Nos últimos tempos, o Vasco levou a fama de “vice” após ter perdido uma série de finais para o Flamengo entre 1999 e 2001. De fato, os números não ajudam o Cruzmaltino que venceu apenas uma das últimas seis decisões de Carioca em que esteve presente. Por outro lado, o Botafogo, adversário desta temporada, também não tem lá essa fama de vencedor na última década, apesar de estar presente nas primeiras posições.

A final deste domingo é a oitava do Botafogo nos últimos dez anos. Neste período, o Alvinegro ganhou três títulos: 2006, 2010 e 2013. Foram quatro vice-campeonatos: 2007, 08, 09 e 2012 (três diante do Flamengo e o último para o Fluminense). Em 2015, o Botafogo tem a possibilidade de igualar esse número ou se estabelecer com a fama do rival de ‘vice’.

Neste Campeonato Carioca, o Botafogo teve que demonstrar poder de superação para chegar à final do Carioca. O título da Taça Guanabara só veio na última rodada, após vencer o Macaé e secar os últimos minutos do empate entre Flamengo e Nova Iguaçu. Nas semifinais, o Alvinegro perdeu a vantagem do empate no primeiro jogo e só conseguiu a virada nos pênaltis. Na final, a situação se repete. O clube de General Severiano precisa vencer por dois gols de diferença para levantar a taça ou por um para decidir o título nas penalidades.

“Temos um histórico neste Campeonato Carioca de um time que não se abala com o resultado negativo e que sabe que pode mudar a situação. Portanto estamos tranquilos porque sabemos que o Botafogo tem condições de inverter a vantagem e conquistar o título, mesmo reconhecendo que do outro lado do campo tem um rival de grande nível”, disse Willian Arão.

Pelo lado do Vasco, a fama de vice incomoda. De 1999 para cá, o time esteve em seis finais, e venceu apenas uma, em 2003, diante do Fluminense. Todas as vezes em que ficou com o segundo lugar neste período, viu o Flamengo, maior rival, levantar a taça. Contra o Botafogo, o Cruzmaltino pode até empatar para soltar o entalado grito de campeão estadual.
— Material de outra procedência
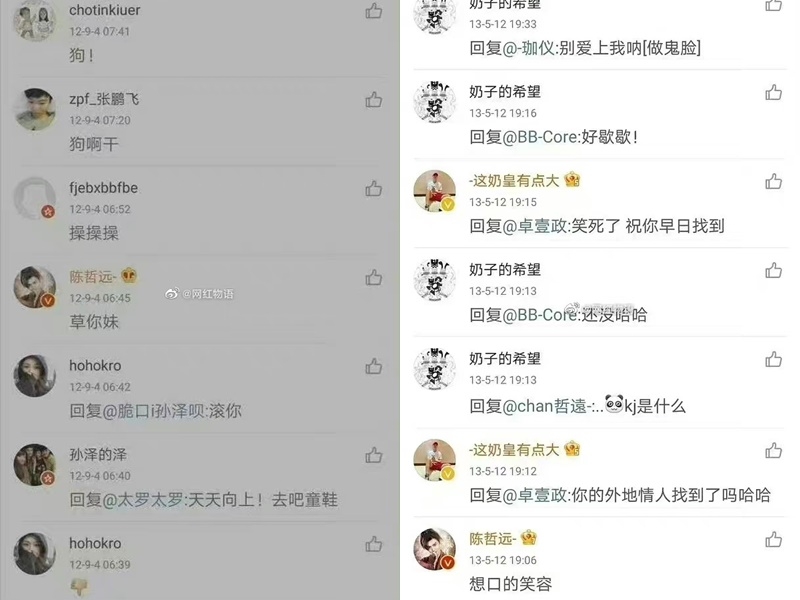View hohokro's avatar at 06:42 comment
The width and height of the screenshot is (800, 600).
35,376
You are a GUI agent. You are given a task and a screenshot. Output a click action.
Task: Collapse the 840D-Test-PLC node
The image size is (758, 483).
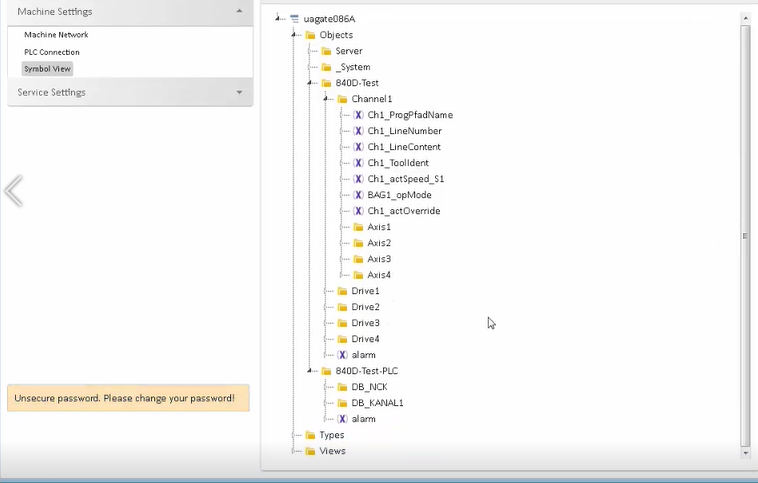(x=311, y=371)
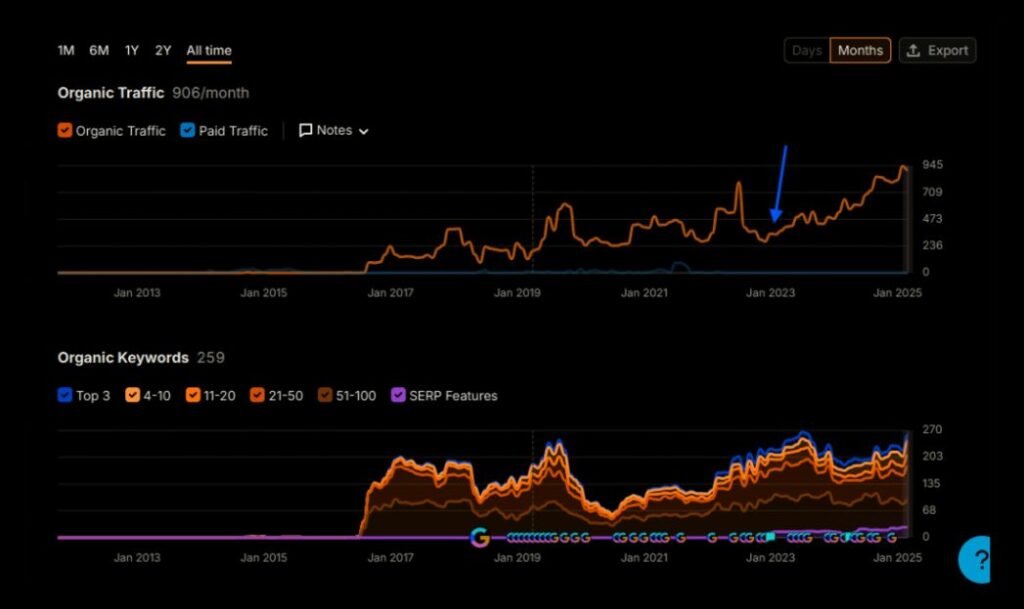Toggle the Top 3 keywords checkbox

click(65, 395)
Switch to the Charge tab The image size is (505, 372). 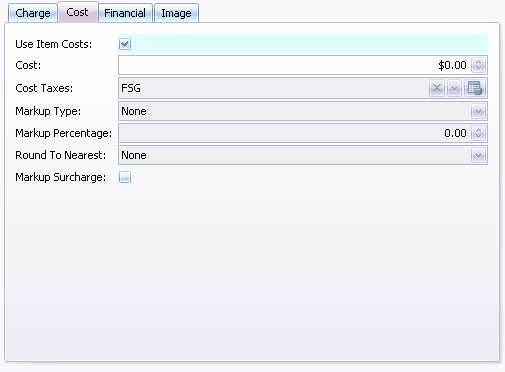[33, 13]
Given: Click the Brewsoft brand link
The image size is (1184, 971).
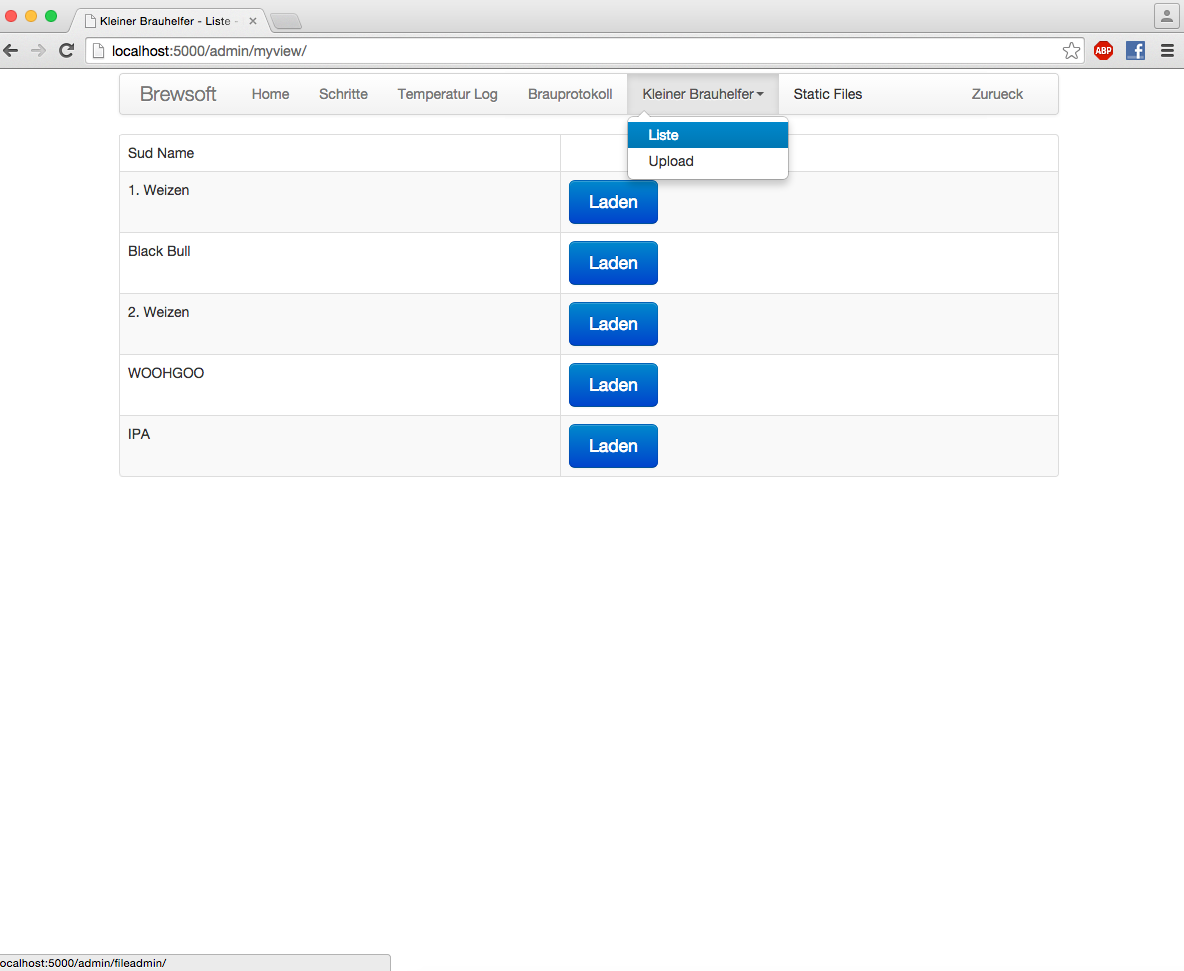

Vice-campeão no ano passado diante do Flamengo, Luan apelou até mesmo para a superstição para findas a incômoda fila. “No ano passado veio uma caravana de 20 pessoas do Espírito Santo (sua família é de lá), mas a gente não levou (o título). Esse ano pedi para verem pela televisão para ver se dão mais sorte (risos).

“Quando cheguei no Vasco tivemos uma conversa interna, lembro muito bem e a psicóloga Maíra (Ruas) perguntou qual era o objetivo de cada jogador. Claro que a maioria falou em ser campeão. E fui bem claro naquele momento para falar: antes de pensar nisso temos que montar um grupo. Todo mundo quer ser campeão, mas todos querem passar pela dificuldade e pelos sacrifícios de chegar a um título? Acho que fui feliz de falar isso, porque aqui se formou um bom grupo, com grandes homens, grandes profissionais, que se respeitam um ao outro. Hoje o Vasco é grupo brilhante, com trabalho fundamental, focado a todo momento”, completou Serginho.